__WAS ZU TUN IST__
(a) Aktualisiere den Text zur Rezeptionsforschung, indem du den Abschnitt zwischen "3.3. Aneignung" und "2004, S. 10).", beide einschließlich, neu wiedergibst und dabei "Medienaneignung" durch "Medienverarbeitung" ersetzt.
(b) Führe den Text zur Rezeptionsforschung im Anschluss an seinen letzten Satz weiter.

__TEXTAUSZUG__
• • •
Seit den 80er Jahren geht der Trend in der Medienforschung verstärkt in Richtung Medienrezeptionsforschung und entfernt sich damit von der Medienwirkungsforschung, der ein kausalnomologisches Erklärungsmodell zugrunde liegt.

Die Rezeptionsforschung beschäftigt sich auf der einen Seite mit den inhaltlichen und formalen Eigenschaften der Medienangebote, die von Sutter und Charlton (1997, in Sutter 1999) als Texte bezeichnet werden. Auf der anderen Seite werden die psychologischen und sozialen Bedingungen der Rezeption erfasst. Dabei geht es um die Verbindung zwischen Medienkommunikation und Individualkommunikation und die Beziehung zwischen dem Mediensystem und der Alltagswelt der Teilnehmer. Daraus ergibt sich die Notwendigkeit einer interdisziplinären Zusammenarbeit, die das gesamte Spektrum der Rezeption betrachten kann (Charlton, 1997). Zwischen den verschiedenen wissenschaftlichen Disziplinen gibt es allerdings noch grundlegende Unterschiede bezüglich der Auffassung über die Vorgänge bei der Leser-Text-Interaktion.

Rezeption beginnt bereits bei der Zuwendung zu einem Medium, bzw. dem vorhergegangenen Wahlvorgang.

3.3. Aneignung

In der post-kommunikativen Phase der Mediennutzung findet die Medienaneignung statt. Die Anfänge der Aneignungsforschung, wie sie heute noch aktuell ist, sind innerhalb der Cultural Studies zu verorten. Entgegen der in den 1970er Jahren etablierten Medienwirkungs- und Gratifikationsforschung betonen diese Forscher den „Eigensinn" der Medienpublika (Hepp, 2005). Medienaneignung ist „ein Prozess der Re-Artikulation von Kultur" (Hepp, 2005, S. 72). Die Cultural Studies verwenden Aneignung als Oberbegriff und in Abgrenzung zum Ausdruck Rezeption. So soll deutlich gemacht werden, dass „Menschen Medieninhalte in Beziehung zu ihrer Alltagswelt setzen und Bedeutung nicht einfach übernehmen, sondern selbst konstruieren" (Schwer, 2004, zitiert in Meyen, 2004, S. 10).
• • •
__AUSZÜGE DER EINTRÄGE__
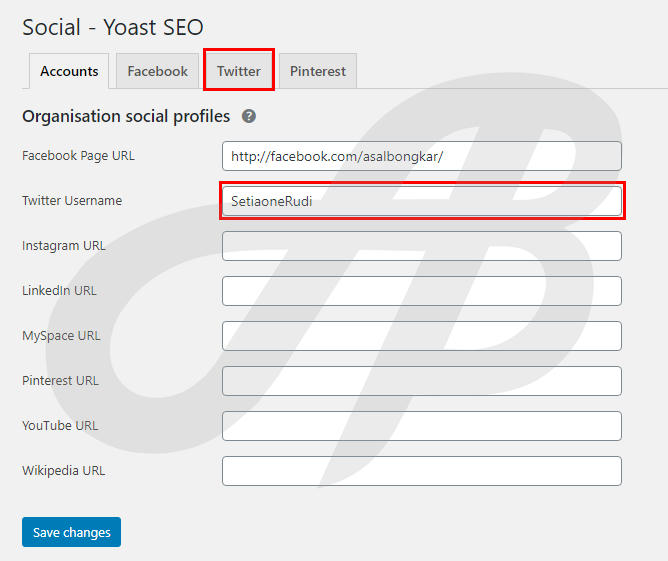Go to the Pinterest tab
This screenshot has width=668, height=561.
[318, 71]
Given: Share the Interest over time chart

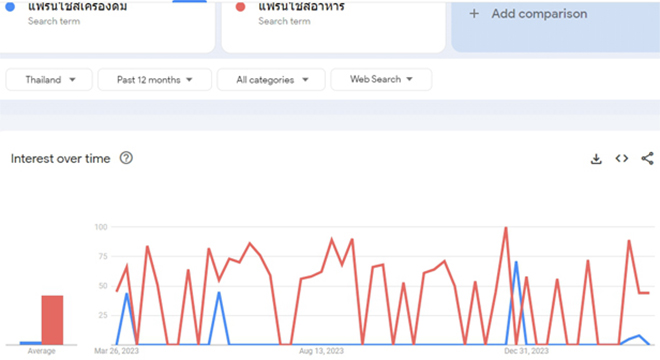Looking at the screenshot, I should click(647, 158).
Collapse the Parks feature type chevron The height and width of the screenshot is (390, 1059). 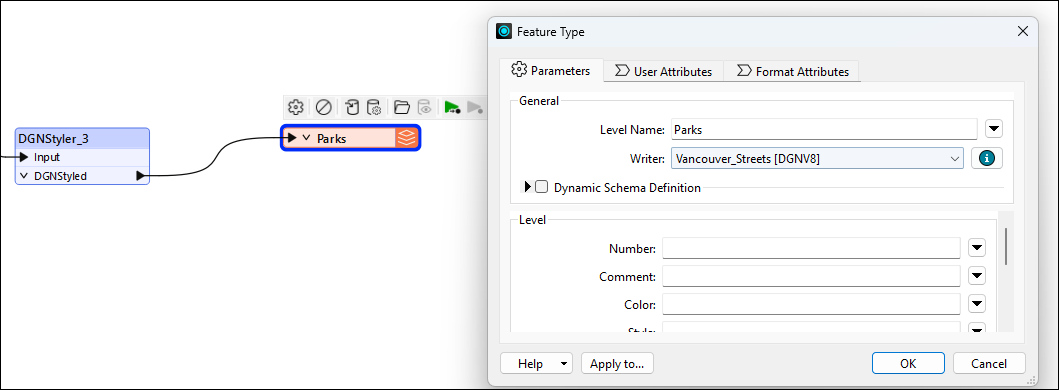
• • •
__ERGEBNISSE NACHEINANDER__
(a)
3.3. Aneignung

In der post-kommunikativen Phase der Mediennutzung findet die Medienverarbeitung statt. Die Anfänge der Aneignungsforschung, wie sie heute noch aktuell ist, sind innerhalb der Cultural Studies zu verorten. Entgegen der in den 1970er Jahren etablierten Medienwirkungs- und Gratifikationsforschung betonen diese Forscher den „Eigensinn" der Medienpublika (Hepp, 2005). Medienverarbeitung ist „ein Prozess der Re-Artikulation von Kultur" (Hepp, 2005, S. 72). Die Cultural Studies verwenden Aneignung als Oberbegriff und in Abgrenzung zum Ausdruck Rezeption. So soll deutlich gemacht werden, dass „Menschen Medieninhalte in Beziehung zu ihrer Alltagswelt setzen und Bedeutung nicht einfach übernehmen, sondern selbst konstruieren" (Schwer, 2004, zitiert in Meyen, 2004, S. 10).

(b)
In Bezug auf die Medienaneignung fragt Hasebrink (2003, zitiert in Meyen, 2004, S. 10): „Wie integrieren die Nutzer die Angebote in ihr Weltbild, welche Konsequenzen ziehen sie?" Nach Hepp (2005, S. 68) beschränkt sich Medienaneignung auf die „sich nach der eigentlichen Rezeption anschließenden Prozesse eines im weitesten Sinne verstandenen Kontaktes mit einem Medienprodukt". An die Stelle der Bedeutungstransmission von einem Sender zu einem Empfänger rücken deswegen heute semiotisch geprägte Kommunikationstheorien, „die die Konstruktion von Bedeutung als zentrale Dimension kommunikativer Praktiken herausstellen" (Ang, 2003, zitiert in Hepp, 2005, S. 70). Besonders in Bezug auf die Nutzung von digitalen Medien (z.B. Chat-rooms) können Rezeption und Aneignung kaum mehr gegeneinander gestellt werden.

Beispiele für Medienaneignung sind kognitive Prozesse der Verarbeitung, Rollenspiele in der Peer­Group oder Folgekommunikation, was der kommunikativen Aneignung entspricht (Hepp, 2005). Ergebnisse diverser Studien haben allerdings gezeigt, dass man nicht mehr wie innerhalb der Cultural Studies davon ausgehen kann, „dass das Potenzial der Medienaneignung per se kritisch eigenständig oder gar widerständig ist" ( Hepp, 2005, S. 70; vgl. auch Brown, 1990 und Morris, 2003, in Hepp, 2005, S. 70).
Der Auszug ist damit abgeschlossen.